Summary of results of systematic reviews and registry analyses reporting on risk factors of complications
Risk factor | Summary of findings |
---|---|
Patient factors | |
BMI | Increased BMI (25–30 kg/m2) increases risk of postoperative complications and recurrence 19 , 28 |
Age |
Younger age (<40 years) increases risk of pain 20 Older age (>65 years) increases risk of postoperative complications 21 but not recurrence 19 |
Smoking status | Smoking increases risk of recurrence 19 |
Gender | Female gender increases risk of recurrence 19 |
Operative factors | |
Length of operation | Longer operation (>50 min) increases risk of overall postoperative complications 21 |
Surgeon experience† | Experienced surgeons (>26 groin hernia operations per year) decreases risk of overall postoperative complications 21 |
Acute operation‡ | Acute operation increases risk of overall postoperative complications, 21 but not recurrence 19 |
Anaesthesia | Local anaesthesia decreases risk of postoperative complications‡, 21 |
Hernia characteristics | |
Hernia subtype | Primary direct hernias result in increased risk of recurrence 19 |
Hernia defect size | Hernia size did not influence risk of recurrence 19 |
Abbreviation: BMI, body mass index.
All complications which came to the knowledge of the unit within 30 days after operation.

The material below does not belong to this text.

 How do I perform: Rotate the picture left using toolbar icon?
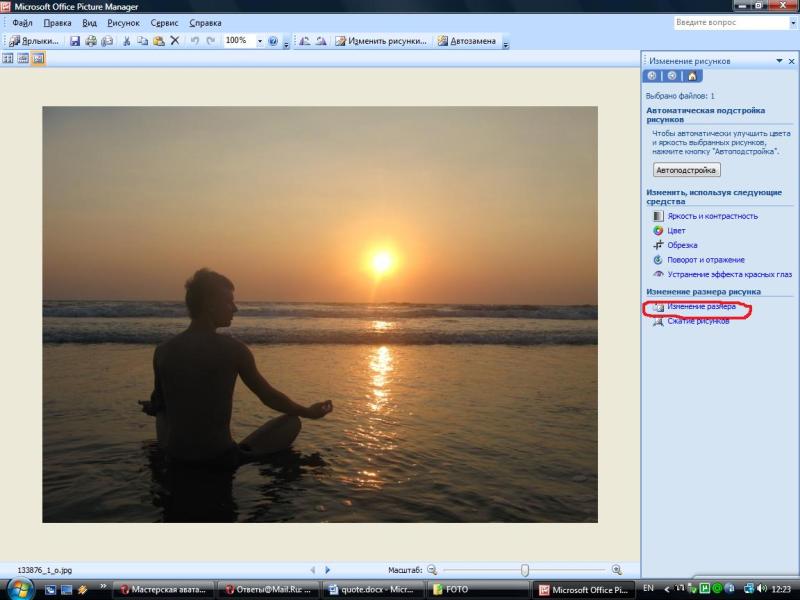305,41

Operated on within 24 h of admission, with signs of strangulated or incarcerated hernia.
One narrative systematic review 19 and one registry analysis 28 reported on the effect of body mass index (BMI) on the risk of postoperative complications following groin hernia repair. The narrative systematic review included six studies and concluded that increasing BMI (>25 kg/m2) was a risk factor for hernia recurrence. 19 The registry study included 49 094 groin hernia operations and found that increased BMI (>25 kg/m2) increased the risk of postoperative complications (HR 1.10; 95% CI 1.03 to 1.18; P = 0.005) and the risk of reoperation for recurrence (HR 1.19; 95% CI 1.00 to 1.40; P = 0.05) when compared with patients with a BMI of 20 to 25 kg/m2. 28 The analyses combined patients undergoing both mesh and non‐mesh repairs; findings were independent of surgical technique. Further, when patients with increased BMI underwent either suture or Lichtenstein mesh repair, patients with suture repair were at increased risk of recurrence (HR 1.68; 95% CI 1.14 to 2.48; P = 0.00). 28 Two registry analyses 20 , 21 and one meta‐analysis 19 reported on age as a risk factor for postoperative complications following groin hernia repair. Age was not a risk factor for hernia recurrence in a meta‐analysis of 78 967 patients (RR 0.99; 95% CI 0.84 to 1.17; P = 0.9). 19 Patients over 65 years of age were at increased risk of overall postoperative complications compared to patients under 65 years (OR 1.26; 95% CI 1.21 to 1.31; P <0.005). 21 Patients under 40 years of age were at increased risk of postoperative pain compared with patients over 40 years (26.8% vs. 19.7%; P = 0.001), regardless of surgical technique. 20 One meta‐analysis reported on the effects of smoking status on hernia recurrence. 19 Smoking was a significant and independent risk factor for recurrence following inguinal repair in the meta‐analysis of 773 patients (OR 2.53; 95% CI 1.43 to 4.47; P = 0.001). 19 These findings were independent of mesh or non‐mesh techniques. One meta‐analysis reported on the effect of sex on hernia recurrence. 19 Female sex was a significant risk factor for recurrence after hernia repair in a meta‐analysis of 284 898 patients (RR 1.38; 95% CI 1.28 to 1.48; P <0.001).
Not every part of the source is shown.